*** Opening Material supplied ***

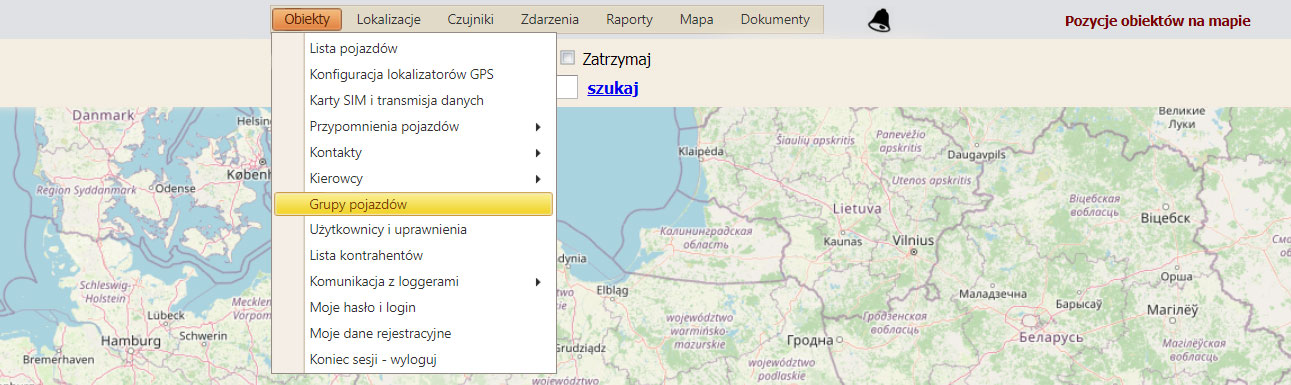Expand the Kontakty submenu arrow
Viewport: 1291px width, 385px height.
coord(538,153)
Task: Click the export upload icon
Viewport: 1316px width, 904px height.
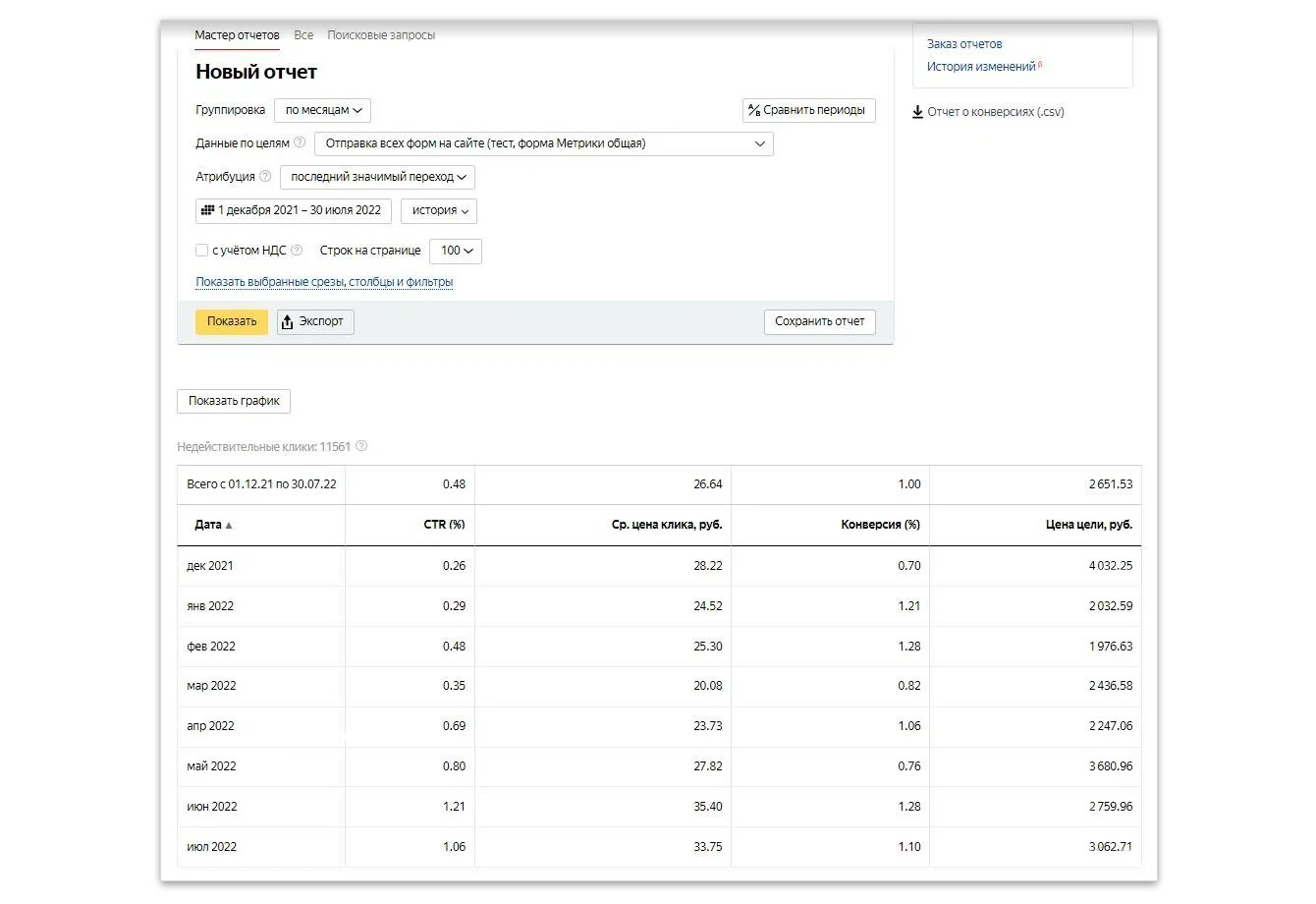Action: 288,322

*** Closing Material supplied ***

Directions: What is needed is every line from the one with "Task: Click the export upload icon" to the final line of the listing above, set down exactly and with the pictures left out.

Response for this exercise:
Task: Click the export upload icon
Viewport: 1316px width, 904px height.
Action: 288,322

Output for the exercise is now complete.